With reference to Talladega and the fact that the 24 looked as likely a winner as anyone right up to the last few laps, can you tell us how accurate the fuel gauges are in the car, and how close to accurate your fuel calculations are up in the pit box?
Also, are NASCAR cars like open-wheel cars in terms of the guy behind being able to save more gas than the guy who's breaking the air at the front of a line? How much does that save and does it depend on the circuit?
-Ashley Cook
OK Ashley, first half of the question: there are no fuel gauges in the racecar. The Talladega problem was purely a communication gap between driver and crew chief. When that car ran out of gas after the red flag, there was a gallon and a half of gas left in there and I didn't do my job in telling Jeff to run on the flat part of track, and he didn't take it on himself to do so, and so on the banking, the fuel fell away from the pick-up point in the fuel cell. So we ran out of fuel in the carburetor, but there was a gallon back in the trunk. Would we have finished the race? I don't know.
The second part of that question, regarding the accuracy of our calculations in the pits – I can tell you the engineers that day were much more accurate than the crew chief, because they had it figured exactly when we'd run out of gas, that's when we did run out of gas, and I didn't do my job and that's why we ran out of gas under that yellow.

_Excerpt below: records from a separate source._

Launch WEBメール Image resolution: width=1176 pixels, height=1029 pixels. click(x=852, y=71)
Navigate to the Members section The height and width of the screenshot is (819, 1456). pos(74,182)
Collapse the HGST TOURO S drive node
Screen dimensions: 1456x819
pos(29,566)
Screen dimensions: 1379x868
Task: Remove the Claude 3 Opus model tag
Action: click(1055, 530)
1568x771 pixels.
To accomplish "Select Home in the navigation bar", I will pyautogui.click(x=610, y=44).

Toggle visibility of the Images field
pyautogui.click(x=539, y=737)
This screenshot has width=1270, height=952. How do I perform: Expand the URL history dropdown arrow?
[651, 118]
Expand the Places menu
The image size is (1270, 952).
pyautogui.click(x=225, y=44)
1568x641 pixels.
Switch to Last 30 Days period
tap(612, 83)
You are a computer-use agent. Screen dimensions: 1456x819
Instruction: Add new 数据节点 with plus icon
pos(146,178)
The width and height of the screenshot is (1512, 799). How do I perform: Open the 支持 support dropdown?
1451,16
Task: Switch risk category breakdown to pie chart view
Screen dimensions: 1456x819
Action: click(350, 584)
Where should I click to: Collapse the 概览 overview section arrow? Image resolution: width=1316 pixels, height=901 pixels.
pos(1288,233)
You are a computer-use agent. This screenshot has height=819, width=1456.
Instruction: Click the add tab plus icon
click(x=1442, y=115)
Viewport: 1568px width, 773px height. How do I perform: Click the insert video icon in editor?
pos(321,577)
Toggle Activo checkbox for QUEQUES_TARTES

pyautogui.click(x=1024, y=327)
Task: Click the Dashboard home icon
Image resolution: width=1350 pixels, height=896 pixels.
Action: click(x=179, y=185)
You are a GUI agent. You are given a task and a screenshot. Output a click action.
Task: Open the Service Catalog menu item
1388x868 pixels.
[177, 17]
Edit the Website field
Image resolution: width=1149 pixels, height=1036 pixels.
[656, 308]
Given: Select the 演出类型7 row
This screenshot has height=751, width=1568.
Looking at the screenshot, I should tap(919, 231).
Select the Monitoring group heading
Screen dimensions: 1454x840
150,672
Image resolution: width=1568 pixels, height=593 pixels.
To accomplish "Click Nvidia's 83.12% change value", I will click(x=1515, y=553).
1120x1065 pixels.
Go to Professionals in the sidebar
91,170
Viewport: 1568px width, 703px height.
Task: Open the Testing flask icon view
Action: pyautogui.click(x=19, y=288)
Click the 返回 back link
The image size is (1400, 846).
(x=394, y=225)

Regarding saving gas, at Talladega the cars at the back actually don't save much gas, because the drivers back there are on and off the throttle – if they were flat-out the whole time, they'd just run over the guy in front. So you sometimes burn a little more fuel at the back of the pack, because you're squirting more gas into the carb every time you get back on the throttle. At a big, open track like Indianapolis or Pocono, yes, the cars in the back can get a little bit of a tow and there is an opportunity to save a little bit of fuel. However, having said that, it's nowhere near as big a saving as in open-wheel because in IndyCars, once they're in a tow, they can reduce the richness of their fuel, reduce the horsepower output. Of course, we don't have that facility, so it's up to the driver to manage – and it's very, very hard.